Stored records →
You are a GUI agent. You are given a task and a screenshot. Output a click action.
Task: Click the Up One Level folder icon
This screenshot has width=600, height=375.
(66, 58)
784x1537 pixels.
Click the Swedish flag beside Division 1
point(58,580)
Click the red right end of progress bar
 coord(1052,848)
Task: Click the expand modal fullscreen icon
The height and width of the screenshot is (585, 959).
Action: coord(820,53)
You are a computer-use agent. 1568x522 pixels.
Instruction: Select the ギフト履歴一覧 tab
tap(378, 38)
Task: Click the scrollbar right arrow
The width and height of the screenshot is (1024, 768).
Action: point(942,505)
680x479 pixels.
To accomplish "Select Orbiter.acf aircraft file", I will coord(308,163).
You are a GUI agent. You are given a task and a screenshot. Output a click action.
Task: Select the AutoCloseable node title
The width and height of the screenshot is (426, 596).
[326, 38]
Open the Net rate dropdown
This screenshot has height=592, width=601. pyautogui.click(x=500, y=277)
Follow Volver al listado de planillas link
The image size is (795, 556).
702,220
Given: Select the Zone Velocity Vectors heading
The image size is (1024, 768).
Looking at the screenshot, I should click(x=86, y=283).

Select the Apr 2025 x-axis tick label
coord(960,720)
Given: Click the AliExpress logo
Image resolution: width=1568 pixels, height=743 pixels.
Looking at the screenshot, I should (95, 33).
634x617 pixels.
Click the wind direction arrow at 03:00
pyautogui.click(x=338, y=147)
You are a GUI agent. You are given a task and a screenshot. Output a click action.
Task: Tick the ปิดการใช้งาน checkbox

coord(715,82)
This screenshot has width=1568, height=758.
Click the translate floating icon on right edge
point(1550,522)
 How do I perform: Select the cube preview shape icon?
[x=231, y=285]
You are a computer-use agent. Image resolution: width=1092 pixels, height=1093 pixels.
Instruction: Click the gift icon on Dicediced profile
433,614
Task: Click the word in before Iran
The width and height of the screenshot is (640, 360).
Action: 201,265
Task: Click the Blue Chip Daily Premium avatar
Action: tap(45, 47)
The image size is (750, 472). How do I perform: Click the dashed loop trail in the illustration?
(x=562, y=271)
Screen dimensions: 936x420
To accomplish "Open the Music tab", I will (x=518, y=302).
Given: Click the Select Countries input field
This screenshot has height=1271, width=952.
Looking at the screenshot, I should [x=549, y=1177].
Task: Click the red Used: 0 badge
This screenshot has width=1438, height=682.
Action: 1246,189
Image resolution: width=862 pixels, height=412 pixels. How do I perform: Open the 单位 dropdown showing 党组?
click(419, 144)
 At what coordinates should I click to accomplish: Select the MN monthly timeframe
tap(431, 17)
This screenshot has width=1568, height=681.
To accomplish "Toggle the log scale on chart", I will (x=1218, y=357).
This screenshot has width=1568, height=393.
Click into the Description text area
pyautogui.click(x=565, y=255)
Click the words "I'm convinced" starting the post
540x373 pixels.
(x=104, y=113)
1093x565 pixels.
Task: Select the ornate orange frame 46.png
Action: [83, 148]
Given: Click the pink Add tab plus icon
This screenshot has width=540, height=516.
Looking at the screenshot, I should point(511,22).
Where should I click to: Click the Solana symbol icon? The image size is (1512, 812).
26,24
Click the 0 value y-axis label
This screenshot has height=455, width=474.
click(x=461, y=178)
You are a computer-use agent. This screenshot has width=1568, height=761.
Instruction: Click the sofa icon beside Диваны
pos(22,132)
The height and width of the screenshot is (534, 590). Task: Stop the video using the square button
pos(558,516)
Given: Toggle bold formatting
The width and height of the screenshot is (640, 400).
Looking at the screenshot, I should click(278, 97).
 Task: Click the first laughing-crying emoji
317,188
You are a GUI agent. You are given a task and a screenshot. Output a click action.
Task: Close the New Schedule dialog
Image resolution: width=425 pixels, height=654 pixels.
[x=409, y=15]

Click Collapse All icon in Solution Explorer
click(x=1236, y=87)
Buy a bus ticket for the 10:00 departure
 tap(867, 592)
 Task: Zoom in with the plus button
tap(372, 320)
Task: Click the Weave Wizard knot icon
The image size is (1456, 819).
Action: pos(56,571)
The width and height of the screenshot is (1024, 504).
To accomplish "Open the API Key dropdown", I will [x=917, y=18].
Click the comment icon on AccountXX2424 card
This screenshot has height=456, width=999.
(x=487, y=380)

Exercise details →
After reading the records above, give the number of lines that include "Toggle", and add nothing else.

Answer for this exercise →
2